» **Text**:
_ _ _
In fact, Schaeffer said that the individual meetings after the presentation led to promising conversations with innovators in his focus area of neuroscience.

“We connected with a number of scientists and entrepreneurs performing interesting research,” he says. “If even one of these meetings leads to a potential collaboration, it makes the whole trip worthwhile.”

Among the attendees at JJI’s presentation at JHTV were representatives from the Maryland Department of Commerce. In addition to better understanding how to collaborate with Johnson & Johnson Innovation, the event afforded them the opportunity to meet JJI representatives who specialize in areas where the Department of Commerce wants to make connections, says Bret Schreiber, senior director of the Maryland Department of Commerce’s Office of BioHealth and Life Sciences.
_ _ _
» **Tasks to complete**:
**1.** Return the part of the text on Johnson & Johnson Innovation's visit between "In fact, Schaeffer" and "area of neuroscience.", inclusive.
**2.** Write the next part of the text on Johnson & Johnson Innovation's visit, picking up after its last sentence.
The data after this comes from a separate source.

» **Dataset records**:
_ _ _
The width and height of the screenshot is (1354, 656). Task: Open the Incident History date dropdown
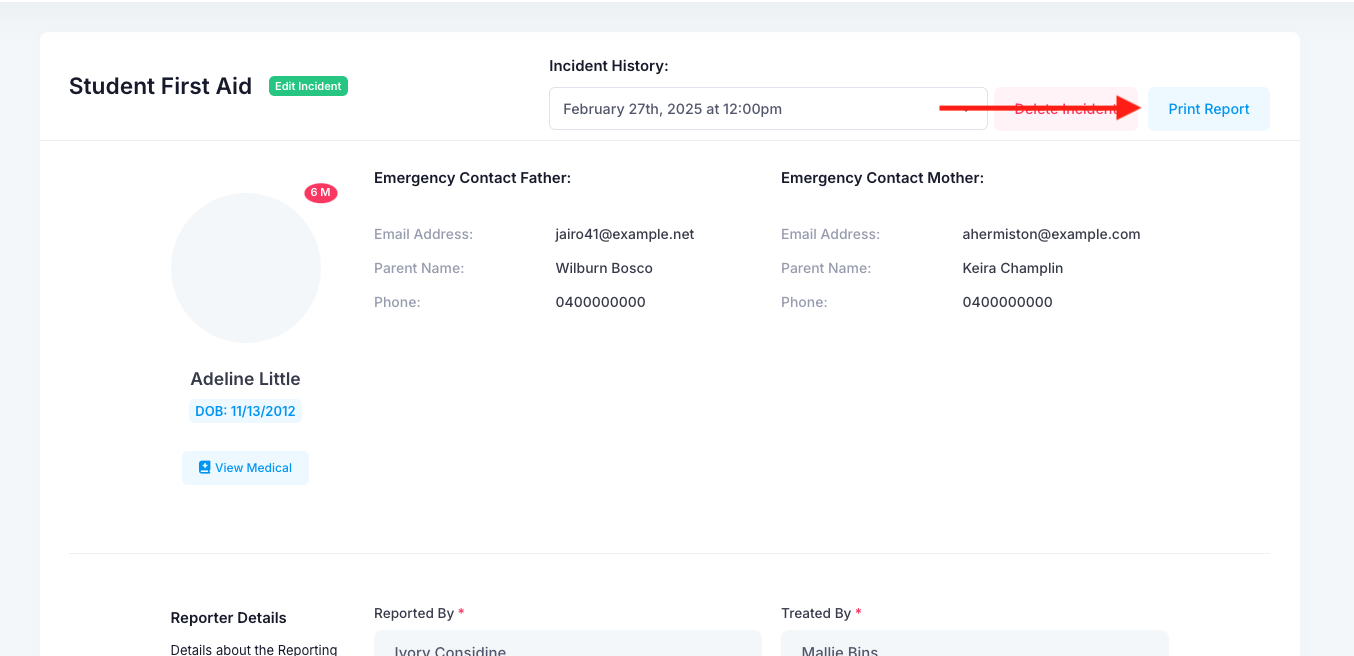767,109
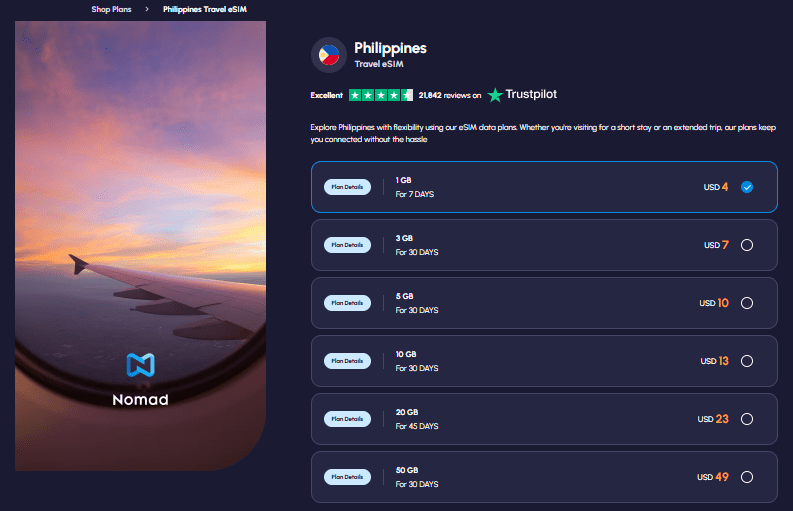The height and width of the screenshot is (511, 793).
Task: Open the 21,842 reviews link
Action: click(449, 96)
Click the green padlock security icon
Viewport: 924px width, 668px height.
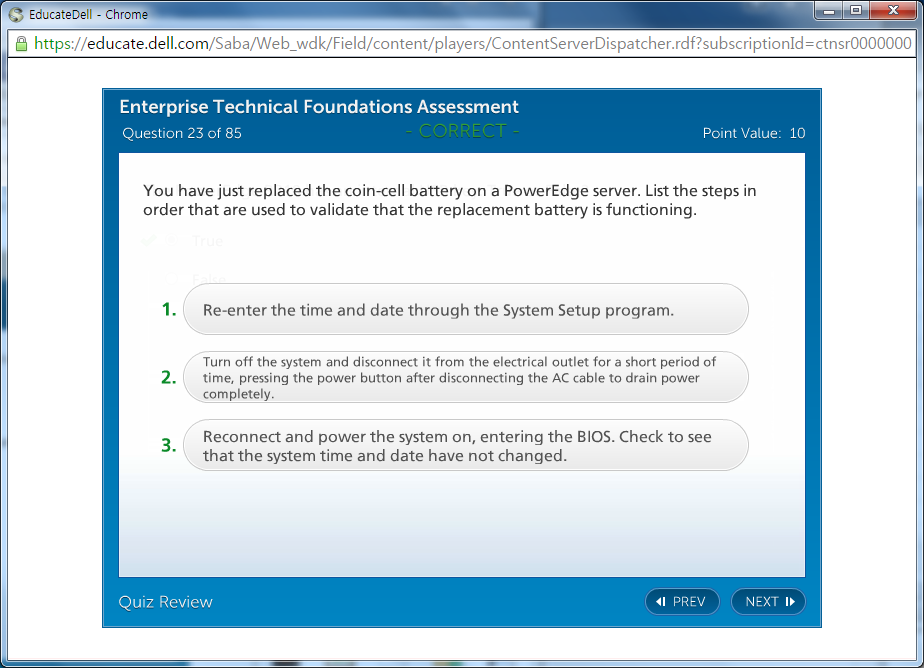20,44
_ _ _
» **Exercise answers**:
**1.**
In fact, Schaeffer said that the individual meetings after the presentation led to promising conversations with innovators in his focus area of neuroscience.

**2.**
Aside from the many pathways for collaboration that the event opened, Schreiber saw a positive from Johnson & Johnson Innovation coming to Johns Hopkins. It signals, he says, that the Johns Hopkins, Baltimore and Maryland innovation ecosystems are growing stronger.

“Johnson & Johnson is one of the world’s preeminent companies. From an innovation standpoint, their initiatives have been incredible,” Schreiber says. “To have an entity like Johnson & Johnson Innovation come to Johns Hopkins really signals to me that Maryland is moving from an emerging innovation ecosystem to an established one.”